TASKS TO COMPLETE:
1. Decide whether each statement agrees with the UCP Trace instructions: (a) Chrome trace can retrieve system status as well as UCP recorded traces; (b) the trace tools and configuration files sit in the samples/ucp_tutorial/tools directory; (c) Perfetto was developed and open-sourced by Google. Answer yes or no for each and quote the deciding words of the instructions.
2. Please write the next part of the UCP Trace instructions, starting after their final sentence and not touching the rows.

TEXT:
╔══

UCP Trace Instructions

UCP Trace provides the ability to in-depth analysis of the scheduling logic of UCP applications by embedding trace recording on the critical path executed by UCP. when performance anomalies occur, it can quickly locate the time point of the anomaly by analyzing UCP trace.

UCP trace provides two trace backend options: Perfetto Trace and Chrome Trace. You can choose between them by setting an environment variable to meet your sepecific performance tracking needs.

  • Perfetto trace can retrieve ucp recorded traces, as well as system status, ftrace information, etc.
  • Chrome trace can only retrieve ucp recoreded traces and is mainly used to analyze UCP's scheduling logic.

The UCP trace tool and configuration files are located in the samples/ucp_tutorial/tools directory path, with a directory structures as follows:

tools/ └── trace # trace tools ├── catch_trace.sh # catch script for chrome trace ├── configs # Reference configuration files │   ├── ucp_in_process.cfg # perfetto configuration file for in_process mode │   ├── ucp_in_process.json # ucp configuration file for in_process mode │   ├── ucp_system.cfg # perfetto configuration file for system mode │   └── ucp_system.json # ucp configuration file for system mode ├── perfetto # tool for trigger trace catch ├── traced # trace service └── traced_probes # trace probes

Environmental Variable

Environmental VariableRange of valuesDefault valuesDescription
HB_UCP_ENABLE_PERFETTOtrue,falsefalseWhether to enable the perfetto trace, defaults to not starting.
HB_UCP_PERFETTO_CONFIG_PATHPerfetto configuration file path""Specify the path to the perfetto configuration file. By default, it is empty, and if you do not need UCP to initialize perfetto, you can ignore this enviromental variable.
HB_UCP_TRACE_LOG_LEVEL[0, 6]6Specify the UCP trace log level, which defaults to 6 and is not output.
HB_UCP_USE_ALOGtrue,falsefalseWhether to enable the alog sink,defaults disabled. If enabled, logs will be output to the alog buffer and can be captured using logcat while logging is disabled for terminal output.
Note

Perfetto Trace has a higher priority and if export HB_UCP_ENABLE_PERFETTO=true while export UCP_TRACE_LOG_LEVEL=0 is also set, then only perfetto trace will be started and the ucp trace log will be ignored.

UCP Trace Records

UCP add trace records in the application API and internal critical scheduling paths, including task trace records and operator records.

Task Trace Records

NameDescription
hbDNNInferCreate a model inference task
hbDNNRoiInferCreate a ROI model inference task
hbVPxxxCreate a vision process task
hbHPLxxxCreate a high performance compute task
hbUCPSubmitTaskSubmit Task
${TaskType}::WaitWait task done
TaskSetDoneNotify task done
hbUCPReleaseTaskRelease task

Operator Trace Records

NameDescription
SubmitOpSubmit operator
OpInferOperator inference
OpFnishOperator finish

Perfetto Trace

Overview

Perfetto is a system analysis tool developed and open-sourced by Google, which can collect performance data from different data sources and provides the Perfetto UI for data visualization and analysis. For more details on Perfetto, please refer to the Perfetto offical document.

╚══

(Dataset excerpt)
╔══

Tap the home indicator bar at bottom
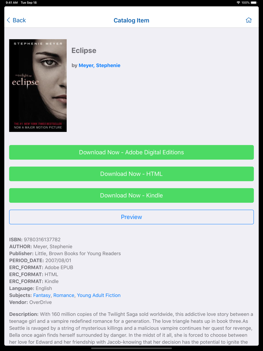Image resolution: width=263 pixels, height=351 pixels. tap(132, 348)
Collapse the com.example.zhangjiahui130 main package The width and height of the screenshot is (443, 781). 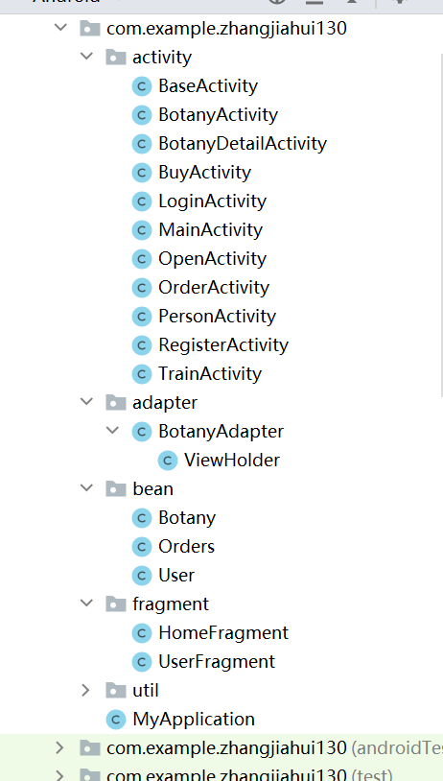tap(60, 28)
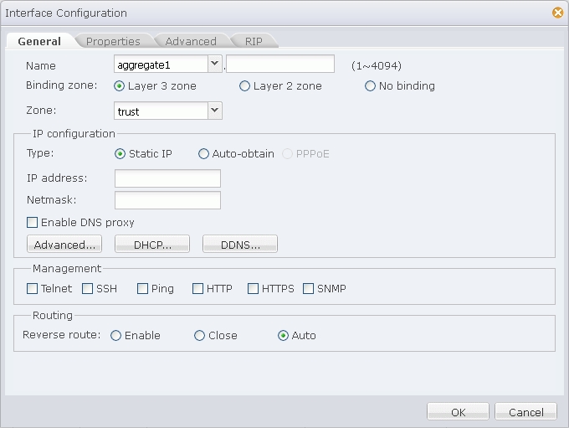This screenshot has width=569, height=428.
Task: Open the DHCP... settings button
Action: (152, 244)
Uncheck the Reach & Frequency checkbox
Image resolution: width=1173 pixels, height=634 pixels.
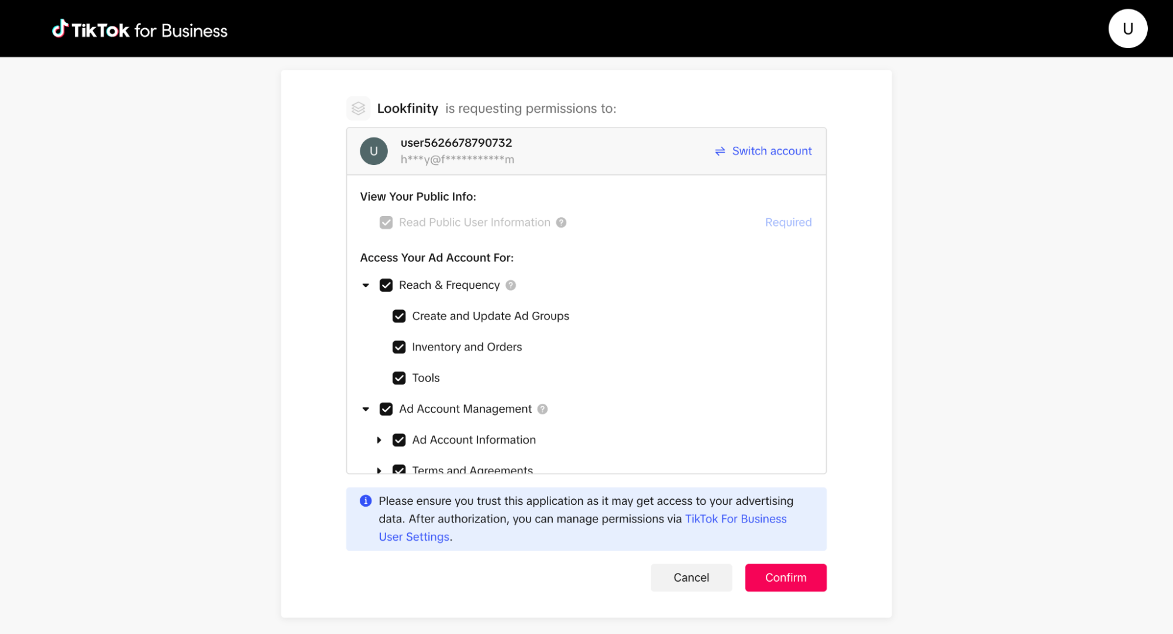pos(386,285)
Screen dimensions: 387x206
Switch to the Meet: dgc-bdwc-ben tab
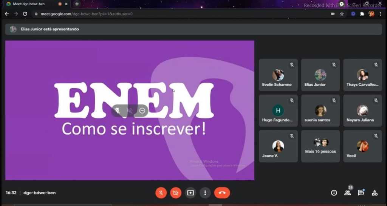tap(32, 4)
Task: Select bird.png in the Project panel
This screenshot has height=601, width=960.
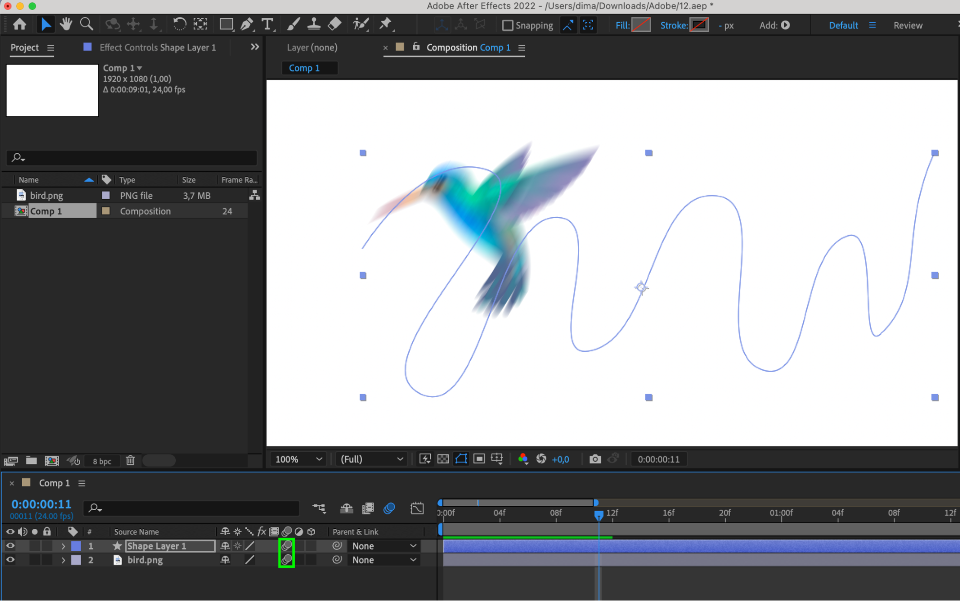Action: point(47,196)
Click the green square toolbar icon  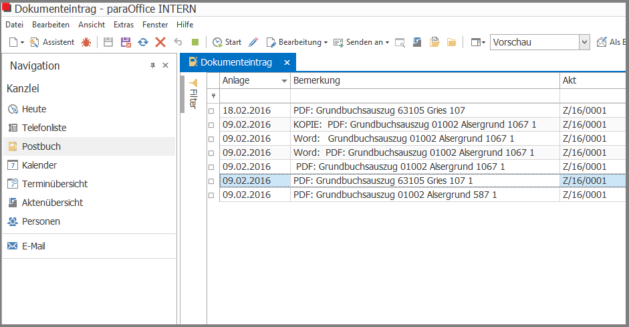click(195, 42)
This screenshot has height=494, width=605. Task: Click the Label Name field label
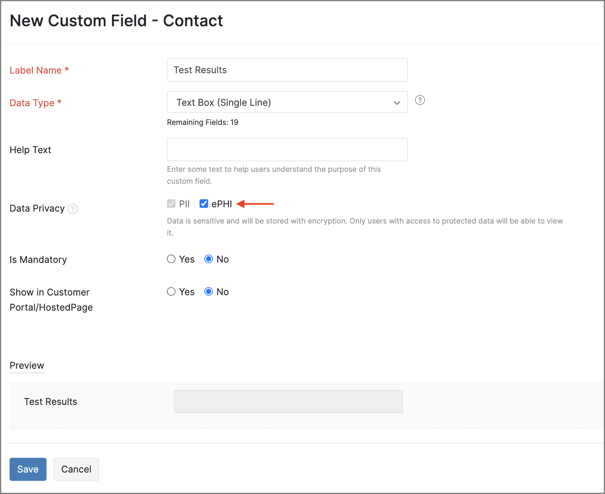[35, 70]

╚══

RESPONSES TO THE EXERCISE:
1.
(a) No: "Chrome trace can only retrieve ucp recoreded traces and is mainly used to analyze UCP's scheduling logic."
(b) Yes: "The UCP trace tool and configuration files are located in the samples/ucp_tutorial/tools directory path"
(c) Yes: "Perfetto is a system analysis tool developed and open-sourced by Google"

2.
Configuration File

UCP Trace Configuration File

You can configure UCP to use the Perfetto by specifying it through the environment variable HB_UCP_PERFETTO_CONFIG_PATH.

Parameters Description

ParameterTypeRange of valuesDescription
backendstring"in_process","system"in_process represents the process-internal mode, where the perfetto trace is directly saved to a file within the process. System represents the system mode, where trace capture is performed by the background service traced and traced_probe.
trace_configstringconfiguration file for perfettoIt is available when the backend is set to in_process, the file is protobuf text format.
Note

The UCP trace configuration file is not necessary when your application has already initiaized Perfetto, you only need to export HB_UCP_ENABLE_PERFETTO=true to enable Perfetto.

Example 1:in_process mode

{ "backend": "in_process", "trace_config": "ucp_in_process.cfg" }

Example 2:system mode

{ "backend": "system" }
Note

When selecting the system for backend, there is no need to specify trace_config separately for UCP.

Perfetto Configuration File

For detailed information about perfetto configuration files, please refer to Perfetto TraceConfig Reference. UCP provides reference configuration files ucp_in_process.cfg and ucp_system.cfg, which can be modified based on application scenario.

Example:ucp_in_process.cfg

# Enable periodic flushing of the trace buffer into the output file. write_into_file: true # Output file path output_path: "ucp.pftrace" # Sampling duration: 10s duration_ms: 10000 # Writes the userspace buffer into the file every 2.5 seconds. file_write_period_ms: 2500 buffers { # buffer size size_kb: 65535 # DISCARD: no new sampling data will be stored when the storage is full. # RING_BUFFER: old sampling data will be discarded and new data will be stored when the storage is full. fill_policy: RING_BUFFER } # UCP data source data_sources: { config { name: "track_event" track_event_config { enabled_categories: "dnn" } } }

Example

in_process mode

In the in_process mode, only trace within UCP process can be captured, and it is not necessary to start the background process of perfetto.

Operating Procedure
  1. Configure environment variables.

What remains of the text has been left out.